Baiklah, demikianlah pembahasan mengenai filsafat dan agama memang diperlukuan nalar berpikir yang mendalam. Tapi, sejujurnya saya membantah ungkapan tersebut, saya tetap pada prinsip bahwa akal (filsafat) tidak harus dipisahkan dengan agama, justeru ketika kita meyakini sesuatu maka sesuatu itu harus bisa diterima dengan akal.
Jika memang akal harus dipisahkan dengan keyakinan, apakah menurut anda kita sah menjadi seorang muslim jika kita tidak memiliki akal? apakah sah sholat dan puasa kita apabila ia mengalami gangguan akal (sakit jiwa)? Bagi saya syarat umat beragama ia harus baik akalnya.
Untuk menuju tuhan ia harus baik akalnya, maka dari itu, manusia diperintahkan untuk terus belajar, melatih akal, melatih nalar berpikirnya. Belajar adalah wajib bagi setiap muslim, dan belajar menurut Islam itu adalah belajar seumur hidup. Sementara itu, akal adalah alat untuk menuju hakikat tuhan.
Misalnya, saat kita masuk Islam kita harus belajar bukan saja status agama Islam tapi mengetahui mengapa saya harus Islam. Apakah kita akan menjawab pertanyaan ini dengan pertanyaan bahwa karena orang tua kita Islam? Melalui pendidikan dan pembelajaran, akal manusia terus diasah mencari tahu ada apa sebenarnya dibalik agama itu.
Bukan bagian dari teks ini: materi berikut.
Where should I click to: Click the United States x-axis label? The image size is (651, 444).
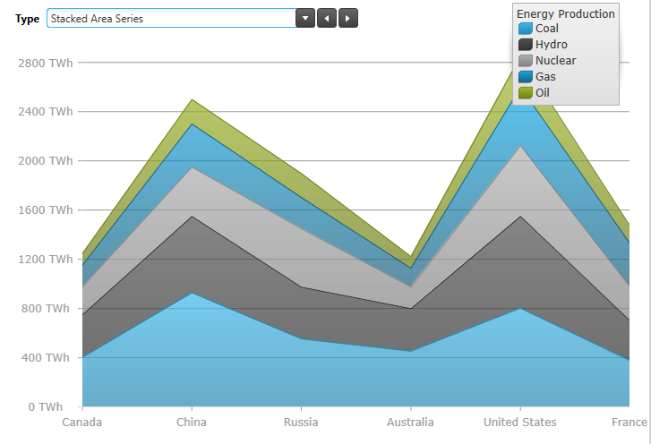coord(519,423)
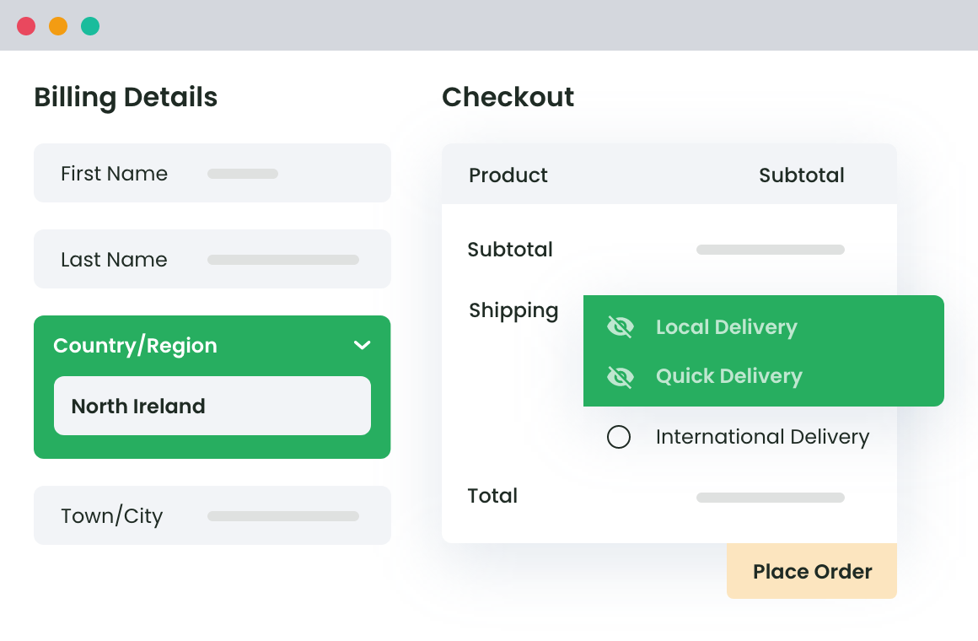Click the red traffic light dot

tap(27, 25)
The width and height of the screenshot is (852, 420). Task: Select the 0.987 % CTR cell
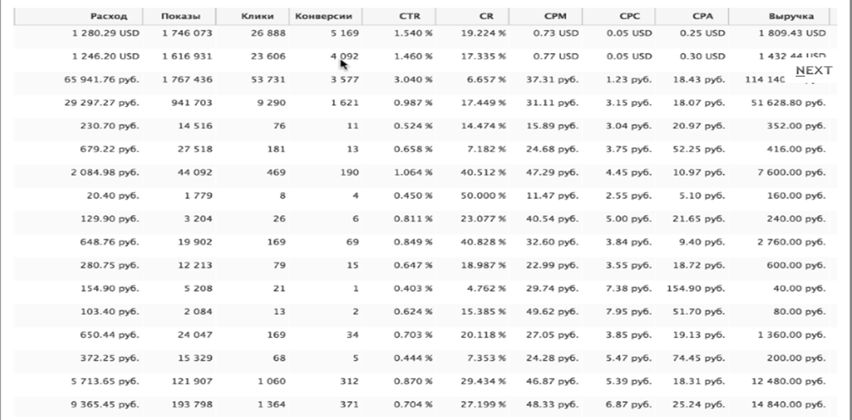coord(413,103)
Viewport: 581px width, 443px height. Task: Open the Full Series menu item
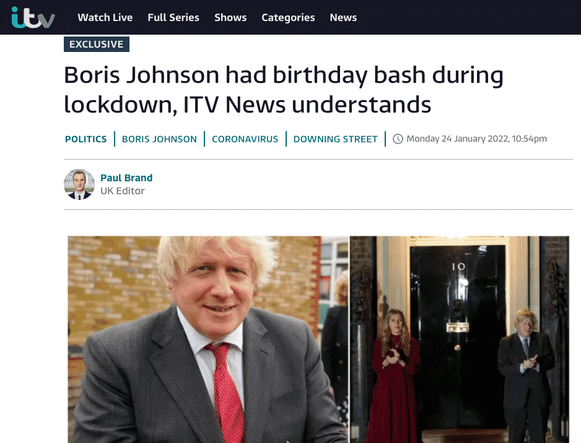point(173,17)
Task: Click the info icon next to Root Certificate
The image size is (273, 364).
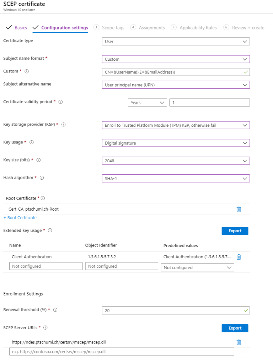Action: tap(42, 198)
Pada artikel ini kita akan membahas apakah akal dan iman, atau agama dan filsafat itu harus alami, seperti yang dikatakan oleh teman saya diatas, bahwa agama tidak memberikan tempat untuk akal, saat kita mencoba membahas filsafat dan agama seolah-olah selesai, karena dalam agama itu ada Iman dan iman tidak bisa dirasionalisasikan.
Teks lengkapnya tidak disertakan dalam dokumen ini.